31 de ago de 2012

A DIVERSIDADE DA CLIENTELA ESTUDANTIL E SUA INTERFERÊNCIA NO PROCESSO EDUCACIONAL


Alguns estudos pedagógicos tendem a apontar - pelo menos na cabeça de quem os distorce - que a escola é sempre a grande vilã do sistema educacional. Embora em muitas situações isso se confirme, deve ser creditado exclusivamente a nós, educadores, a falta de sucesso com a clientela estudantil desta era, totalmente complexa e cheia de diversidades?

Concordo que estamos atrasados demasiadamente em relação ao que deveríamos cumprir. No entanto, o tipo de estudante que temos hoje deve ser analisado com maior critério. A condição social em que meninos e meninas vivem, jogados à própria sorte - ou à mercê de migalhas oferecidas pelo governo para se manterem na escola - sem perspectivas, expostos a ambientes completamente desfavoráveis, parece ser um aspecto que muitos analistas desconsideram quando apontam a instituição escolar como grande responsável pelo fracasso educacional.

As consequências dessa condição social afetam as crianças e adolescentes, às vezes de maneira irreversível.

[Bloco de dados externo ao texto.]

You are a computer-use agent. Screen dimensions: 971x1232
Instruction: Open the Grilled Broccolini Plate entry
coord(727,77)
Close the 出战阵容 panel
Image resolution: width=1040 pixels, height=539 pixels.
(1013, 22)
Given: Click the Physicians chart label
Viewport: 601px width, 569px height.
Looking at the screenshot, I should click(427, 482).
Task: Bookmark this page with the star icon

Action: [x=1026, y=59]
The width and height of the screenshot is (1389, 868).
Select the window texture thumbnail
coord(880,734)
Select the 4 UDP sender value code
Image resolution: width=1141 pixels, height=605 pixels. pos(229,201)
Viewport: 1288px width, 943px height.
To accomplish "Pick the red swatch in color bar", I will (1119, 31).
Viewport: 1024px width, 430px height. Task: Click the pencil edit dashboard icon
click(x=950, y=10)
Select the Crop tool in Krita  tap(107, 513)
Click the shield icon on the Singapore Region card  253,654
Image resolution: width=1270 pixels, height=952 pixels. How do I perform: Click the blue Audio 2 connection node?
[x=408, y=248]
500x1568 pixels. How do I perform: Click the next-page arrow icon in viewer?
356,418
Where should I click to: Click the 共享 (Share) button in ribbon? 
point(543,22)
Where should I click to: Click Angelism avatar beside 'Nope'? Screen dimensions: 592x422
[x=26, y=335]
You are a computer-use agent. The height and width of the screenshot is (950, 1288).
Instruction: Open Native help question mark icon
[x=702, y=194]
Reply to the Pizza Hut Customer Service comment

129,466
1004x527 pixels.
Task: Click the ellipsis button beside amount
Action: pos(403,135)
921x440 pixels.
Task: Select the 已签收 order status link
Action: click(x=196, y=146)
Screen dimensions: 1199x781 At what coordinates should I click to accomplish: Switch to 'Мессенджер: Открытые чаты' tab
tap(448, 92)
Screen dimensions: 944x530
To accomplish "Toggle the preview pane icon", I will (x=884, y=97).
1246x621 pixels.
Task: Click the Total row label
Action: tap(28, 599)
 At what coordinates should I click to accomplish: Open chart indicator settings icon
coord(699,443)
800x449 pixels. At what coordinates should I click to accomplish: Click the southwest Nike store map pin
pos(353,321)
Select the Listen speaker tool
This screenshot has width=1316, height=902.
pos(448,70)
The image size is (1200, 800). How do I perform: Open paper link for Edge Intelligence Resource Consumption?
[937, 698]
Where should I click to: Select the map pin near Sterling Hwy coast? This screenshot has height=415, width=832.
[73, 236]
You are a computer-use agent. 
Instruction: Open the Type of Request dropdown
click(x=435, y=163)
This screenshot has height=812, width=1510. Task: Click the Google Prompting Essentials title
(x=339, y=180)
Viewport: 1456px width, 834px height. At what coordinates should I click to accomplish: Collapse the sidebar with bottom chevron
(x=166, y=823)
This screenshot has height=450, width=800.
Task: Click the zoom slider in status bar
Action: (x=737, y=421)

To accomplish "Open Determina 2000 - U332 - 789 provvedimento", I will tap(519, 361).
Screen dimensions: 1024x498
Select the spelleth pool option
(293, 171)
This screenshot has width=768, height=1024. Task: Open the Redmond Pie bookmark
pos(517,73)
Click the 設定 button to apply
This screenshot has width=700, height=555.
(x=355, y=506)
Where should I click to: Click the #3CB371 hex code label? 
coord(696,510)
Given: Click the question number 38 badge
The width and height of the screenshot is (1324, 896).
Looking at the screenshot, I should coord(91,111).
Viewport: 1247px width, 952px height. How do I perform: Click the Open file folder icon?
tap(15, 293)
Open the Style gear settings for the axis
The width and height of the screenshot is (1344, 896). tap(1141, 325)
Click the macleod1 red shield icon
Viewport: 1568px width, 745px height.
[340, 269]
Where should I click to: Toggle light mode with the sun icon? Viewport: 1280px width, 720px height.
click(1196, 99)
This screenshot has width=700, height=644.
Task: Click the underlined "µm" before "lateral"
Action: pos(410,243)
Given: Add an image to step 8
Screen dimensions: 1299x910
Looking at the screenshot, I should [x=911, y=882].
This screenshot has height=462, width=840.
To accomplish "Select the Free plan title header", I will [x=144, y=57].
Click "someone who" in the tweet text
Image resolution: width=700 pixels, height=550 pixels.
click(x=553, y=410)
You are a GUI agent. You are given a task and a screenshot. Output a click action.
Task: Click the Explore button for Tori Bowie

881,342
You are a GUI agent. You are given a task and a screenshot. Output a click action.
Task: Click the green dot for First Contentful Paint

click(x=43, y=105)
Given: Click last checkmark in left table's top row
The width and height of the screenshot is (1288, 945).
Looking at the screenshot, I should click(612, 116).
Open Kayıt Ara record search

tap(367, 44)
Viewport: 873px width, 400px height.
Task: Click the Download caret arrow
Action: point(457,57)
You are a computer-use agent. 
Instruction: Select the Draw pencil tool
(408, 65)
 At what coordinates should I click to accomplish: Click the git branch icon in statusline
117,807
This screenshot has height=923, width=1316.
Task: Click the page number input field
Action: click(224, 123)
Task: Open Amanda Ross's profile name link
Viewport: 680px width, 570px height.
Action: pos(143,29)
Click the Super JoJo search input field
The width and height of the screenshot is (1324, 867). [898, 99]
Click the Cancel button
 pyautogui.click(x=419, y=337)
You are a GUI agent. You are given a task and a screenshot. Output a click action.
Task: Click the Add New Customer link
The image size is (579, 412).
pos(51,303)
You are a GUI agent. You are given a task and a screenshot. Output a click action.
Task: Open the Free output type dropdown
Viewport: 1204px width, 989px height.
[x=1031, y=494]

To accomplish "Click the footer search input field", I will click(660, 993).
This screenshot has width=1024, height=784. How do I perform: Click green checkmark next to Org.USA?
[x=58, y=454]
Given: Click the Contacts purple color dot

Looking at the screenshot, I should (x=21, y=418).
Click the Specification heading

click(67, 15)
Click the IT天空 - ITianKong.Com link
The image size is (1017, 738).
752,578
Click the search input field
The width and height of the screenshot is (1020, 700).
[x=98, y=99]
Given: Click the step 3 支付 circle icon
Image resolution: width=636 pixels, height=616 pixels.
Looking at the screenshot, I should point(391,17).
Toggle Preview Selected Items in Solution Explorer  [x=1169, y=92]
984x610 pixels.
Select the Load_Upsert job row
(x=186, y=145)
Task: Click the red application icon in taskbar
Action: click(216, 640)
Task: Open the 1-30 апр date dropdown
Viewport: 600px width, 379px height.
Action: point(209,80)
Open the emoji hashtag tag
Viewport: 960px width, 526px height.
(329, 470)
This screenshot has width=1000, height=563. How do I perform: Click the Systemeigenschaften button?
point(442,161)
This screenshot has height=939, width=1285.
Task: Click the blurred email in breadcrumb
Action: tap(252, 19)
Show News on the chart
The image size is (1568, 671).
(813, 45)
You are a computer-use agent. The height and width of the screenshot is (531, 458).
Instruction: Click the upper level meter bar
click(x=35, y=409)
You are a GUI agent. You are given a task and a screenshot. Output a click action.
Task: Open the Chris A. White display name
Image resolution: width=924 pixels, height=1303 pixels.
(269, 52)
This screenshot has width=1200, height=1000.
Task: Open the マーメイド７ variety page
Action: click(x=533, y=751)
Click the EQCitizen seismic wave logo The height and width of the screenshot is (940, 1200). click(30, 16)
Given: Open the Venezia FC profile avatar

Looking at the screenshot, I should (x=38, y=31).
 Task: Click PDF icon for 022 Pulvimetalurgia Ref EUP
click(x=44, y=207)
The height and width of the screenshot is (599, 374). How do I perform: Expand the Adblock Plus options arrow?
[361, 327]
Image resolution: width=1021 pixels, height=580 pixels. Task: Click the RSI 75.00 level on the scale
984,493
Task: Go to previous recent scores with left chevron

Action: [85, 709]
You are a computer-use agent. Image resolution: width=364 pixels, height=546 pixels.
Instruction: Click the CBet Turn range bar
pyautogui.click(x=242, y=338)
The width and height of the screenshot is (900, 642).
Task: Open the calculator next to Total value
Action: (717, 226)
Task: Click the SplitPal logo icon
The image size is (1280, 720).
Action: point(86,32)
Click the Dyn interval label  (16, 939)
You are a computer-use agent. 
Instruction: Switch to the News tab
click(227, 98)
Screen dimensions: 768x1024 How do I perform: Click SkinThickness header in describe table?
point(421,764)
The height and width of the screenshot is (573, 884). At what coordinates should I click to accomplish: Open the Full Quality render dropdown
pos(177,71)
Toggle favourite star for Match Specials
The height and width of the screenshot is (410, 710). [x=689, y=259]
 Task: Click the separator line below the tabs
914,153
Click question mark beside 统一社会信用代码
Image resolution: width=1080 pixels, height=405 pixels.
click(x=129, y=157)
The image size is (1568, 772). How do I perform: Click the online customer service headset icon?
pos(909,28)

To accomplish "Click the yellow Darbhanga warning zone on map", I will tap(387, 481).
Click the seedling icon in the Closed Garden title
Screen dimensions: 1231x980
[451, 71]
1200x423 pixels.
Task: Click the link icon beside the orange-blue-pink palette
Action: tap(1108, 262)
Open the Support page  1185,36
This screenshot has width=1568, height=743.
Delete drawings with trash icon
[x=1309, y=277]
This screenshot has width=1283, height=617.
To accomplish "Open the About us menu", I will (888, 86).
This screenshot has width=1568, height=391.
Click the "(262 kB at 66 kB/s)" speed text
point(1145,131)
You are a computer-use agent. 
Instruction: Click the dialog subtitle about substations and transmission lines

Quando chegam às escolas, esses meninos já têm em sua "bagagem" hábitos que necessitam ser desfeitos. A escola então acumula atribuições: além de cumprir as suas funções de ajudar na formação de cidadãos conscientes, acaba tendo o ônus de ser - em parte - a responsável por disciplinar seus alunos como se fosse a família, atribuição a meu ver insubstituível e por isso impossível de ser conquistada com exclusividade pela instituição educacional.

Antes de se indicar a escola como algoz da educação, incluindo os profissionais em sua maioria comprometidos, seria razoável que as análises se focassem na formação inicial, a de casa, aquela que depende de uma série de fatores para ser efetivada. Por mais que professores, supervisores e gestores estejam imbuídos em contribuir com o sucesso de seus alunos, a clientela - pelas peculiaridades que apresenta - tem interferência direta nos resultados finais a serem obtidos.